Né dans la patrie du King, à Memphis, en décembre 1950, Alex Chilton a vécu la désagréable expérience d’une notoriété prématurée. A 16 ans, un tube The Letter (1967), blues à la coloration nerveuse le propulse dans les charts avec son premier groupe aujourd'hui oublié, The Box Tops. L’ado créatif, avec son air revanchard et son timbre légèrement éraillé, voit ses désirs d’émancipation circonscrit par des requins de studio, ailerons dressés sur des plages sonores envahies progressivement par un formatage qui l'insupporte. Ses ambitions aplaties sous la botte d'une maison de disque qui ne lui laisse que la liberté de choisir sa coiffure ou les motifs de ses chemises, l’ado fiévreux est invité à la plus inadmissible des soumissions et doit laisser la sélection de ses musiciens ou les arrangements des chansons à des techniciens sans scrupules.
Frustré par cet indélicat potentat, Chilton le surdoué malmené claque la porte d'un univers de cloportes et décide de s’allier à Chris Bell originaire de la même ville et compositeur vaguement maudit pour créer Big Star, un groupe pas moins onirique qu’anachronique. Allier le raffinement mélodique des Fabs Four (période Revolver) et une certaine vivacité à la Roger Daltrey dans ses morceaux les plus épicés sont leur seul objectif. Un premier album Number 1 Record recueille l’enthousiasme de la profession et l’indifférence traumatisante d’une génération trop fraichement débarrassée des comptines britanniques, trop ciselées pour faire brailler des stades, et que d’autres avant eux, comme les Byrds, ont déjà exploité jusqu'à l'épuisement du concept. On donnera un nom à ce style de musique, pour que l’étoile, (qui ne visitera que trois fois les cieux de la pop seventies, puisse être identifiable, à défaut d’être véritablement explorée, ça sera la Power Pop.
Number 1 Record. 36 minutes de pure extase, ballades imparables et rock bon-enfant, rien n'y fera, l'ingrat public ne relayera pas leur petite entreprise. Les ados en pull losange sont des musiciens de studio, hyper doués, presque trop, avec un sens du Bizness assez limité, et une exigence de perfection qui frôle la névrose. Ici, aucun riff ne semble du aux hasards, les morceaux sont d’une brièveté confondante mais tout y tient, la simplicité apparente des mélodies laisse pressentir en plus d’un travail en amont assez considérable des conséquences malheureuses si leur deuxième fait d’arme devait s’avérer aussi mal réceptionné par le public. Appréhension prévisible, le disque suivant ne se vendra pas davantage, un comble. Chris Bell, las de tous ces faux départs, vit très difficilement ce désaveu d’un public ignorant et abandonne l’expérience à la moitié du deuxième album, en 1974. Il s’en va discrètement versifier dans son coin, le temps d’un écrémage nocturne aux USA et d’enregistrements informels au château d’Hérouville. Les démos, réunis sur un même opus donneront naissance à un album posthume (Bell se tue dans un accident en 1978). I’am the cosmos, sorti en 1992 se hisse au rang de classique, de référence indépassable pour quelques oreilles averties.
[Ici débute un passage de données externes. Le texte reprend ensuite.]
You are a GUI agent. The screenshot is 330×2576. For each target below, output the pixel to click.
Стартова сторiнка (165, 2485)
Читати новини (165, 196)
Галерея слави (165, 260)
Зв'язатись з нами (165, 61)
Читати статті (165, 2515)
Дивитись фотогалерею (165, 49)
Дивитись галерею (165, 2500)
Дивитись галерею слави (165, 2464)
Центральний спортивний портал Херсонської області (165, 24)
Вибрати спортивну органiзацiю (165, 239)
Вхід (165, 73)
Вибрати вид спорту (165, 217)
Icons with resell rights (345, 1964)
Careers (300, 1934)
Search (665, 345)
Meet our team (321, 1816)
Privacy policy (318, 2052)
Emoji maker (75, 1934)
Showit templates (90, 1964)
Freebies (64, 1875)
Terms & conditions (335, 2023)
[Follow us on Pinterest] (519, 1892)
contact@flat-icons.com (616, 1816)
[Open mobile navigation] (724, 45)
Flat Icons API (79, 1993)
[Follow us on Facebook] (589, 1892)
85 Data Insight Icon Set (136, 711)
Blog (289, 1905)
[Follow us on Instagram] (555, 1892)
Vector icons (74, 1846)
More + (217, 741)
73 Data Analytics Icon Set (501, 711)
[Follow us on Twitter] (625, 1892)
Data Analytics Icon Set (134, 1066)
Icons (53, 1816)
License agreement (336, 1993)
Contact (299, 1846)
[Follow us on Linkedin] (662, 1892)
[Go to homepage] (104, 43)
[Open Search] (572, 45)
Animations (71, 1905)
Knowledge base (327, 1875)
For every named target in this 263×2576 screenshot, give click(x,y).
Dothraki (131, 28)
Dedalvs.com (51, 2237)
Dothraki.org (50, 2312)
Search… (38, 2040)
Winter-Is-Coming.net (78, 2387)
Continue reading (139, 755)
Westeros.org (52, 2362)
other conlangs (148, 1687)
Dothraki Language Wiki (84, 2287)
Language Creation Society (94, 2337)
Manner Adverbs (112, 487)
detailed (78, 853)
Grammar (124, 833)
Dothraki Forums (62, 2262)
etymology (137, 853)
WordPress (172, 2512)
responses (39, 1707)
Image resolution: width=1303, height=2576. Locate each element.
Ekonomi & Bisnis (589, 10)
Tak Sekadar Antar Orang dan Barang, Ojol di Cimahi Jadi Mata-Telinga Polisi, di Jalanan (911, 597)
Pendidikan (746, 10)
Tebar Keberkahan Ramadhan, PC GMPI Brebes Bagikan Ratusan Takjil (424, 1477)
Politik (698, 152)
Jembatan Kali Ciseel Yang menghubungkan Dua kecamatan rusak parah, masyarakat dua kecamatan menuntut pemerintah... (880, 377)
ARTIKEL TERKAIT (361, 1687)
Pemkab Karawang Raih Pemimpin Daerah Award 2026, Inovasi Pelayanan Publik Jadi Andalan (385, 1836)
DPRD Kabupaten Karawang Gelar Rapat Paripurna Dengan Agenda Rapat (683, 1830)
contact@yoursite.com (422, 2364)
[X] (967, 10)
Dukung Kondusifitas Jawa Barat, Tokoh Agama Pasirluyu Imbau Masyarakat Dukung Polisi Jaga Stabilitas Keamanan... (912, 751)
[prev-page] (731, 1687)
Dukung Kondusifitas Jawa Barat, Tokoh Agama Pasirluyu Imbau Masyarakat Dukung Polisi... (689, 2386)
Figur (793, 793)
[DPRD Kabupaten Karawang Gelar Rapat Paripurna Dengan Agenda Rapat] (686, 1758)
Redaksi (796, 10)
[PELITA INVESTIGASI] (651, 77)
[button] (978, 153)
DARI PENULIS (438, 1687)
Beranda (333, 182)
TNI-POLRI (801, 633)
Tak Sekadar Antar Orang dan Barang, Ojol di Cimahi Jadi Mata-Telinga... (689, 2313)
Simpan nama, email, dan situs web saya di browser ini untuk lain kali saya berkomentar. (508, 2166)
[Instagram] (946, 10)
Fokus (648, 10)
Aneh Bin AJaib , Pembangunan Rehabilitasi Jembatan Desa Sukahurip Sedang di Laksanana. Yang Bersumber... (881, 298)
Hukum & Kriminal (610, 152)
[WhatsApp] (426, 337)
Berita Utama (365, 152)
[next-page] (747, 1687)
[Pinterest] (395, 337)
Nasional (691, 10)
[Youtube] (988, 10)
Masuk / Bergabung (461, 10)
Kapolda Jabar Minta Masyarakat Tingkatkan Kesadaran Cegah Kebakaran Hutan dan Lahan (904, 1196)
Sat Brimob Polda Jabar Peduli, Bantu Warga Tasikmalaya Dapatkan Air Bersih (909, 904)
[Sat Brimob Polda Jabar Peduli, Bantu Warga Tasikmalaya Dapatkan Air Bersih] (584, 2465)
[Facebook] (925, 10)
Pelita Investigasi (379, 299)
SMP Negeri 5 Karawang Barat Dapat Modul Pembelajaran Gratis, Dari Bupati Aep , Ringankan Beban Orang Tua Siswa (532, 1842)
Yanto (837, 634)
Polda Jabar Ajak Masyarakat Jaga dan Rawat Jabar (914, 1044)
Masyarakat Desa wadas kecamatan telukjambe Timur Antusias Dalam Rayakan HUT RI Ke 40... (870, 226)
Son camarade, Chilton, survivant symbolique du groupe le plus sous-estimé de la pop musique, n’a jamais abandonné la partie. En 77, entre des boulots improbables, bucheron ou plongeur, un single. Bangkok viendra nous rappeler que le titi des seventies avait encore plus d'un tour dans son sac de spleen. La production du premier album des Cramps nous persuadera d'un flair encore en alerte pour dénicher les nouveaux talents. En 2005, la reformation d’un Big Star amputé de son membre légendaire avait ragaillardi les nostalgiques et obligé les indifférents à une redécouverte apaisée. Sa mort rend encore moins pardonnable la négligence d’une œuvre passée à la trappe et affirme sans équivoque l’urgence d’un hommage unanime à leur indéniable contribution, à leur influence sur la scène actuelle (REM, Teenage Fanclub). Ces passeurs d’émotions rares n'ont pas fini de nous faire regretter une décennie tellement productive que tous les génies peinaient à se frayer une place dans un bouillonnement stylistique qui reste incomparable.